And what settings in computer games make for a smooth gaming experience exactly…? All of these values are what testers on sites you read and appreciate or criticize. There are no silver bullets that can drive down the real world usage model from each and every user, but there are exact things you can measure and where the performance, and more importantly, your experience will be decided by something you did not expect - a hard drive that goes to sleep, a loud optical drive with a slow spin-up time, not enough USB 3.0 ports for fast transfer… and all of these can be measured.

Solving the Benchmark Dilemma, Car Style
When it comes to benchmarking computing devices, we actually don't need to reinvent the wheel. The dilemma we as an IT industry face is very similar to car testers and journalists. The car industry has the same issues - for years, standards bodies had their own set of measurements which the car makers tweaked and optimized their vehicles, only to have those same bodies changing the measurements every time an erroneous calculation occurred. Be that MPG ratings, which recently caused a lot of shuffle behind the scenes, or EuroNCAP crash test ratings, which were changed in a way that most five-star rated cars lost their rank, and some even were deemed more dangerous than before.

We live in an evolving industry and every new generation will push the boundaries much more aggressive than the car industry. However, just like our computers connect to the displays, car tires connect to the road.
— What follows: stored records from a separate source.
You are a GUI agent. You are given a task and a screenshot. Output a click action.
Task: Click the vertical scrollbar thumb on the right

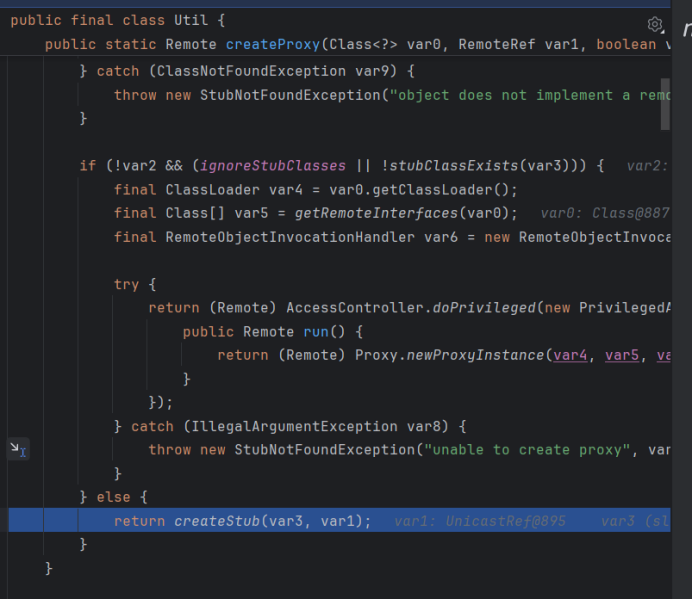click(665, 100)
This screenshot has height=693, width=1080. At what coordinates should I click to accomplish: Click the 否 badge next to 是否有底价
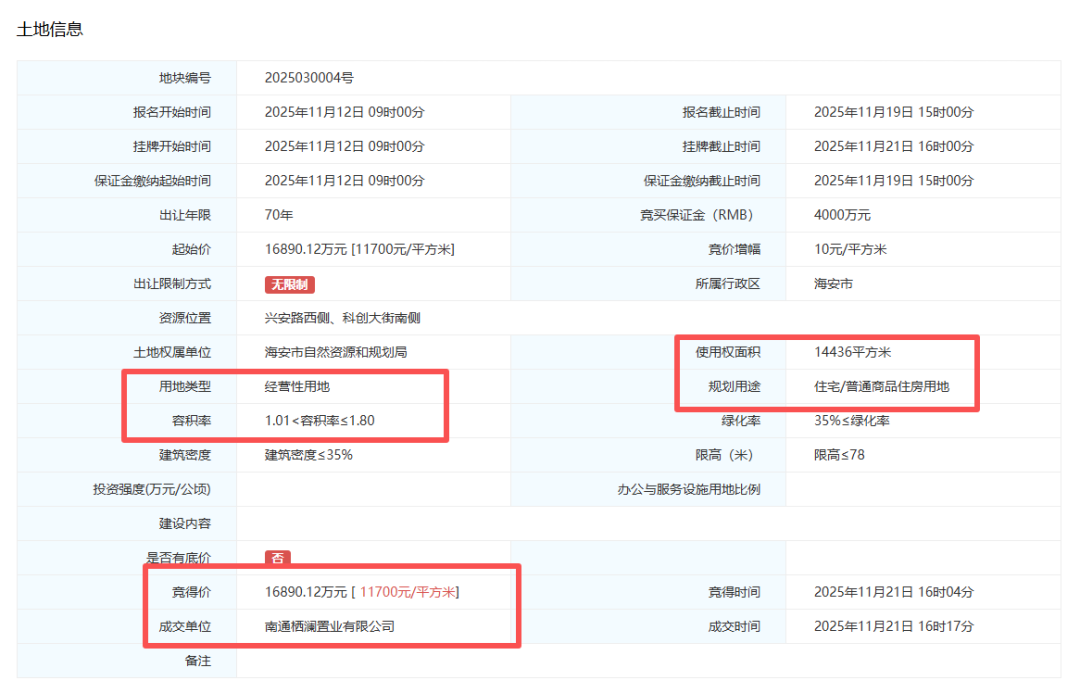[x=277, y=557]
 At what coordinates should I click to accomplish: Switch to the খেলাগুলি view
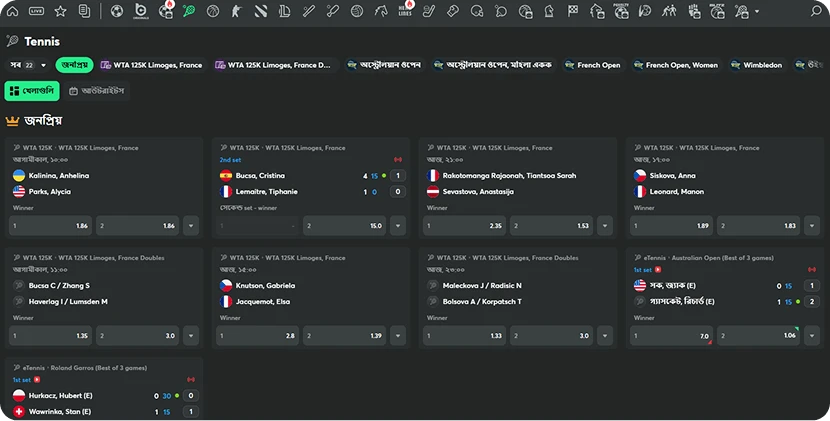(x=32, y=91)
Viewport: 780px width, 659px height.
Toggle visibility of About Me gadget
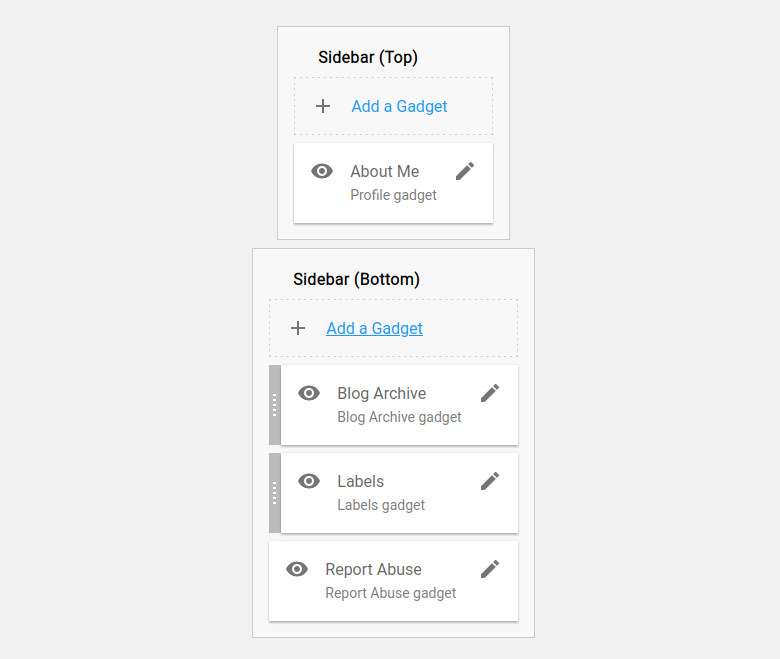(x=322, y=171)
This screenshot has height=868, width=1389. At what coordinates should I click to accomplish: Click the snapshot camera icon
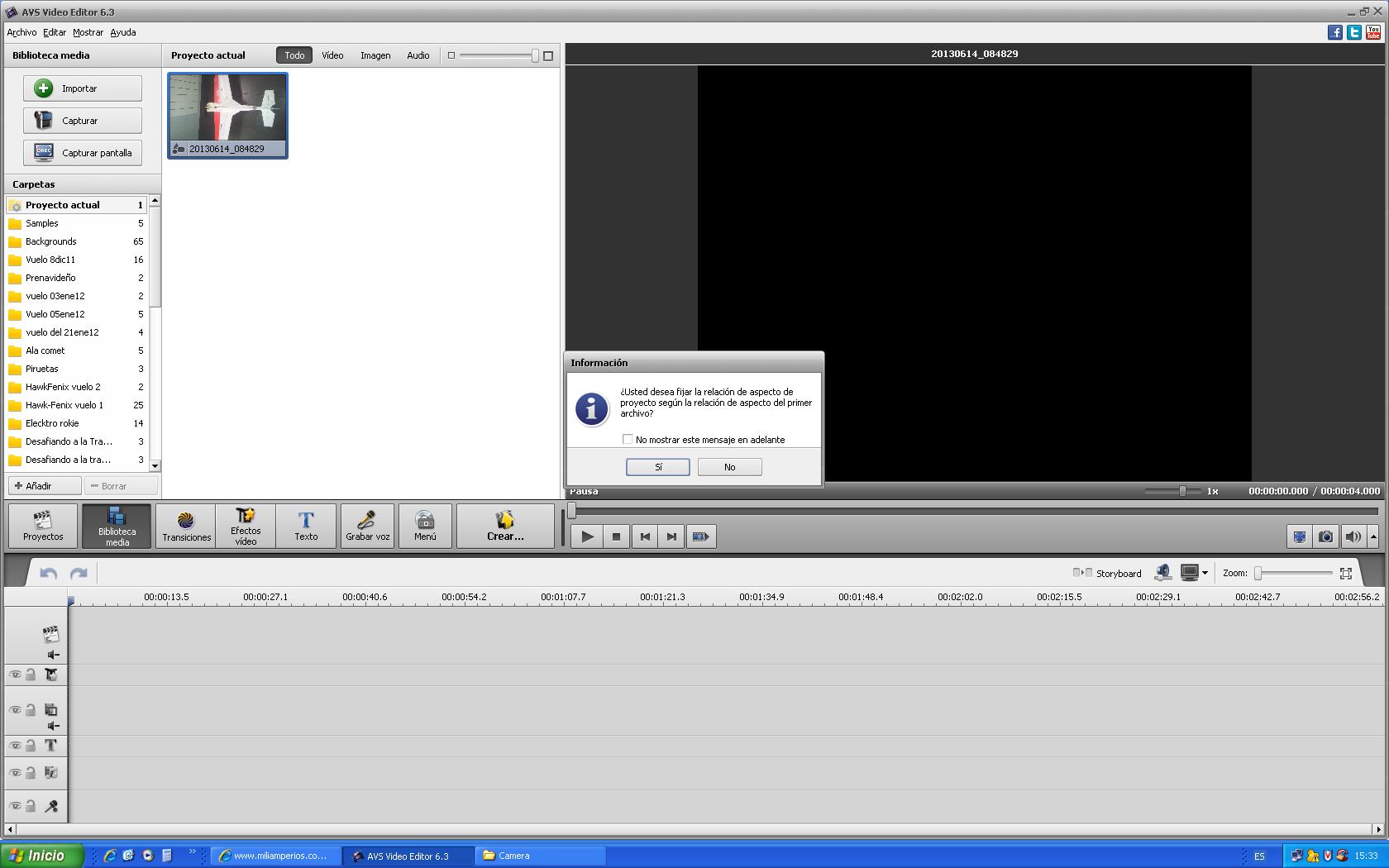[1325, 537]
Computing reviewers are adopting the same metric, and if they don't - they need to adopt the same approach: verify if the performance is in accordance to official released figures (practically every computer component or a system now comes with a review guide in which performance is disclosed, theoretical and measured one), what are the customized workloads (no two magazines test the cars in absolutely the same way… in that way, no two car testers will drive the car in the same way) and how much value per dollar are you getting.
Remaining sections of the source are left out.